Twitter rolls out redesign with proprietary Chirp font | Engadget

If you went to scroll via your Twitter timeline at the moment, you will have observed that issues look a bit completely different. That’s as a result of Twitter has began rolling out a handful of design tweaks to its internet shopper and cellular apps. The firm’s Design account detailed them in a thread it posted earlier at the moment.

The most seen (and controversial) change entails Chirp, Twitter’s first proprietary typeface. The firm launched the font again in January. According to Twitter, one of many important benefits of Chirp is the way in which it may align the textual content of tweets written in Western languages to the left-hand facet of the interface. The firm says that’s one thing that ought to make it simpler to learn content material as you scroll via your timeline.

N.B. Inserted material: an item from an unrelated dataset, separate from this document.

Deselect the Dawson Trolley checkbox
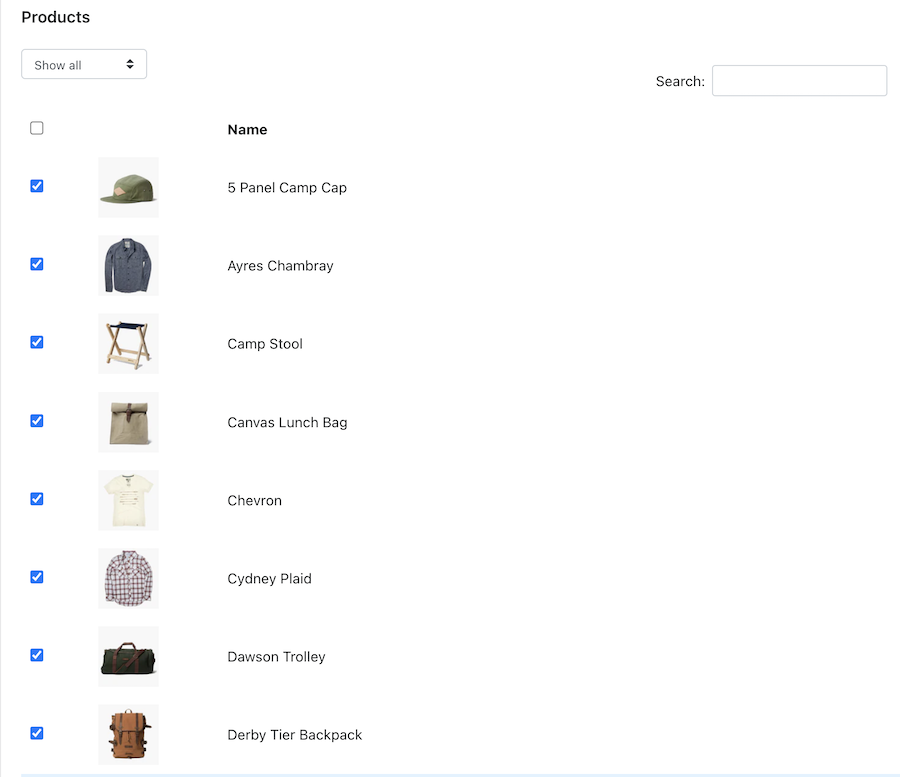This screenshot has height=777, width=900. point(37,655)
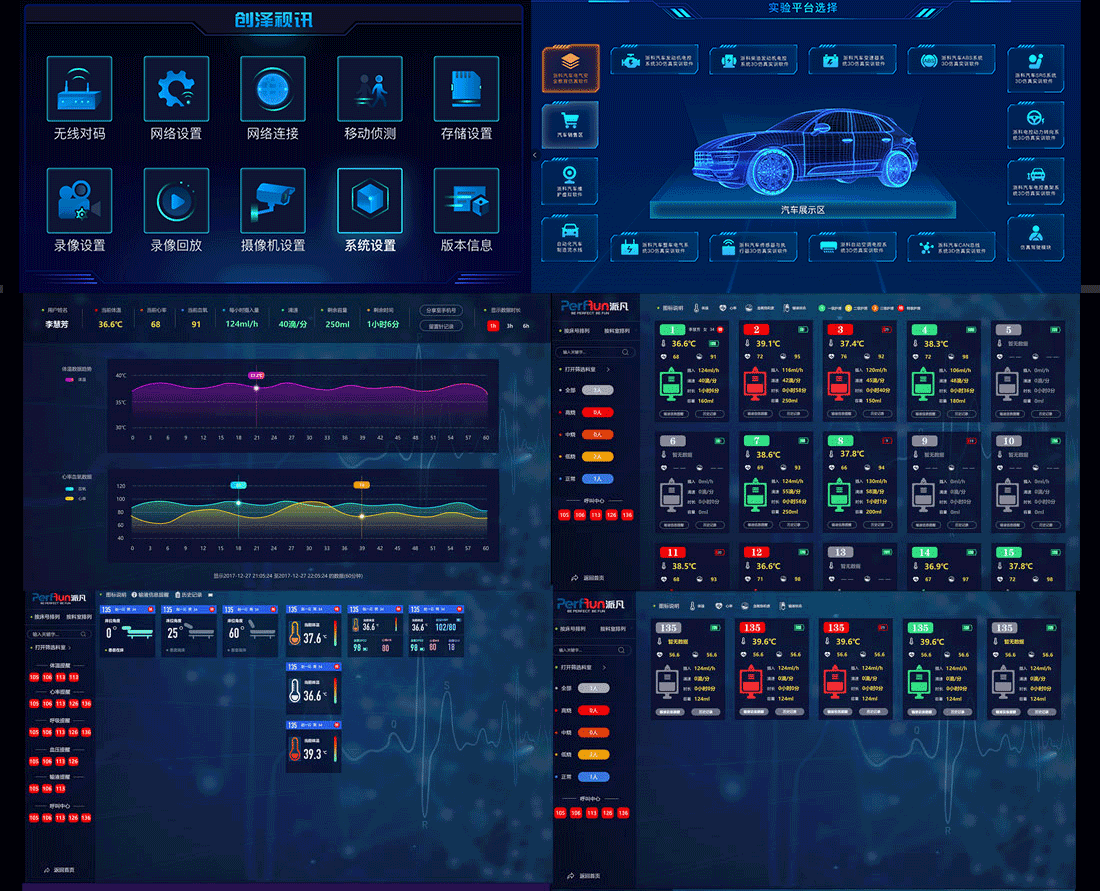Image resolution: width=1100 pixels, height=891 pixels.
Task: Click the 版本信息 version info icon
Action: (466, 201)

The firm additionally tweaked its use of shade. It says it went out of its means to make use of much less blue and enhance distinction in order that each steadily used icons and visible content material like photos stand out. If you are a fan of customization, Twitter plans to roll out further shade palettes quickly. “This is only the start of more visual updates as Twitter becomes more centered on you and what you have to say,” the corporate stated.

Separate from the redesign, the corporate can also be rolling out a characteristic to the Spaces app on iOS that enables customers to vary how their voice sounds after they converse throughout a presentation. “We know people often feel uncomfortable by the sound of their own voice,” the corporate stated. “Giving people fun effects and useful ones might lower the threshold.”